The popular framing is that generative AI is churning the U.S. occupational mix faster than the internet or the PC did. It's a clean narrative. The actual data is blunter. Using the Yale Budget Lab's dissimilarity index, the post-GenAI shift is running about 1 percentage point higher than the comparable post-internet window — and most of the underlying shifts were already in motion before ChatGPT launched.
Key finding: In the six years after commercial-internet takeoff (1996–2002), about 7% of workers would have needed to change occupations for the mix to match the 1996 baseline. In the six years covering the ChatGPT launch (2019–2025), that number is about 8%. A 1-percentage-point difference. And the Yale authors explicitly note that occupational-mix shifts were well underway in 2021 — before generative AI was a mainstream product.
Occupational mix change in comparable 6-year windows
percentage pointsSix years after each tech wave began, the occupational mix had shifted by roughly the same amount. The difference between the internet era and the generative-AI era is about 1 percentage point — and the Yale Budget Lab notes that shifts in the mix were already underway in 2021, before ChatGPT launched.
Index: share of workers who would need to change occupations for the mix to match the baseline year (Duncan–Duncan dissimilarity index, 12-month moving average of monthly CPS data).

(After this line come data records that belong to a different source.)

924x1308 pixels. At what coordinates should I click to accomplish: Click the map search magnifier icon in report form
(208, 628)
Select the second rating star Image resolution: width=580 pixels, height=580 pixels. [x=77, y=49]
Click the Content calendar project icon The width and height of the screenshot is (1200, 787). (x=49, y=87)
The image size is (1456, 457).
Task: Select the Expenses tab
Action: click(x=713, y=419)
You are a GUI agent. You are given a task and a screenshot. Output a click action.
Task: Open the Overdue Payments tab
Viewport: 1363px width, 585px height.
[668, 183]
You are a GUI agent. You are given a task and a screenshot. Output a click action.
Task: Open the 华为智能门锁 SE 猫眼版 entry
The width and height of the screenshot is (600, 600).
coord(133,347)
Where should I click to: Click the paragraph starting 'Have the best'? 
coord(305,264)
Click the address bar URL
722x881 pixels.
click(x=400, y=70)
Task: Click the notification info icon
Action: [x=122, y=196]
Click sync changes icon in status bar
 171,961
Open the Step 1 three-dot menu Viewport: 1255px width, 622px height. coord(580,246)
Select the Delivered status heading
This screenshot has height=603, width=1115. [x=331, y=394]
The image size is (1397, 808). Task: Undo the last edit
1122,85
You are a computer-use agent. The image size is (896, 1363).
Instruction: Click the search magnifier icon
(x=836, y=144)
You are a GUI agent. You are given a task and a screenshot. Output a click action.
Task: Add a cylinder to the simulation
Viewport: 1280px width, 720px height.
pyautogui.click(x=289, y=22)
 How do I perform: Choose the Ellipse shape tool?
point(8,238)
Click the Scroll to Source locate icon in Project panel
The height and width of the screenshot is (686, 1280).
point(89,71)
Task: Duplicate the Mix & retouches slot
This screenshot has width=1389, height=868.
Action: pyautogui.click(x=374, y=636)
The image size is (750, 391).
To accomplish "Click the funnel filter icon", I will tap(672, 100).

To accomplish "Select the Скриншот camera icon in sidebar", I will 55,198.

What's actually moving the labor market right now
The Yale Budget Lab's conclusion is that AI is present in the data, but it's not the dominant force. Three other dynamics are currently larger:
Slowing economy
Post-2022 hiring pullbacks concentrated in sectors with strong early-2020s over-hiring, well before AI integration matured.
Aging population
Retirement waves shift the occupational mix mechanically, especially in healthcare, skilled trades, and public-sector roles.
Declining immigration
Reduced inflow of foreign-born workers is reshaping occupational composition in agriculture, construction, and STEM pipelines.
AI adoption
Growing but still early-stage in its measured labor-market footprint. Effects are concentrated in specific cohorts (see our Age Gap insight) rather than broad occupational shifts.
Why this matters for AI job risk
Takeover Tracker exists to resist hype. Our methodology — task-level scoring grounded in observed AI usage — is designed to reject headline narratives that don't hold up under data. The Gimbel et al. analysis is a useful counterpoint to the widely-quoted “fastest labor-market shift ever” framing: at the aggregate occupational-mix level, the shift is real but modest and is not occurring in isolation from demographic and macro forces.
This doesn't contradict our Age Gap finding — AI's impact is showing up acutely in specific cohorts (early-career workers in exposed occupations, −20% since 2022), even as the aggregate mix moves only a little. Both can be true: sharp cohort-level displacement and muted occupational-mix churn. The distribution of AI's impact is as important as the magnitude.
For anyone reading “AI is rewriting the job market faster than ever” headlines: the aggregate data says not yet. For anyone early in their career in an exposed occupation: the cohort data says the pressure is already here. Both framings are in this data.
Sources
- Gimbel, Kinder, Kendall, and Lee (October 1, 2025), “Evaluating the Impact of AI on the Labor Market: Current State of Affairs,” The Budget Lab at Yale, and its companion report “Tracking the Impact of AI on the Labor Market.”
- The chart reproduces the post-internet value the authors quote directly (up to 7 pp by 2002, vs. 1996) and the post-GenAI value they report as approximately 1 pp higher than the internet era's trajectory over a comparable 6-year window.
- Dissimilarity index follows Duncan and Duncan's methodology: for each occupation, take the absolute difference in its share of total employment between the current month and a baseline month, then sum across all occupations and divide by two. The result is the share of workers who would need to change occupations for the current mix to match the baseline. The Budget Lab uses a 12-month moving average on monthly Current Population Survey data to reduce noise.